C’est un peu comme si à la représentation d’une ville morcelée, dont les nombreuses fresques murales marquent les différents territoires étrangers les uns aux autres, les multiples séparations, Documenteur répondait par l’intériorité d’une femme dont le drame est d’être séparée des siens – de son compagnon en premier lieu.
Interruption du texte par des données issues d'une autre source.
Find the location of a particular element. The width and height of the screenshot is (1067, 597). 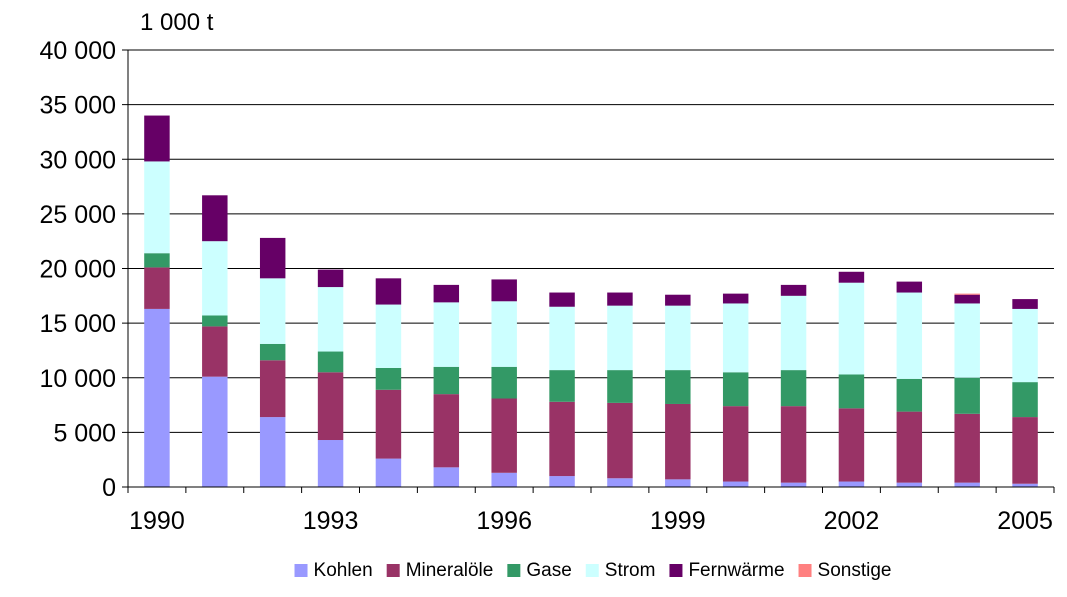

bar-segment-kohlen-1996 is located at coordinates (504, 480).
Dans un très belle entrée en matière qu’on dirait tirée de Sans soleil (qui sortira en salles deux ans après Mur murs), Émilie et son fils sont parmi la foule des étrangers dont la caméra scrute les visages muets sur le pont d’un ferry en rade de Venice. Parmi eux, l’Émilie de Documenteur est l’étrangère, celle qui intériorise le regard de la cinéaste de Mur murs : on est toujours l’étranger de l’autre, dans le film documentaire où les étrangers se succèdent et dans cette fiction sentimentale et poignante, où l’émotion prend la place de la représentation, où l’intérieur exprime l’extérieur. C’est la grande réussite de Documenteur, qui parvient à réconcilier l’inspiration de Cléo de 5 à 7 et du Bonheur avec celle de la documentariste, présente et à venir.

Notes   [ + ]

1.Revue belge du cinéma, n°20, été 1987.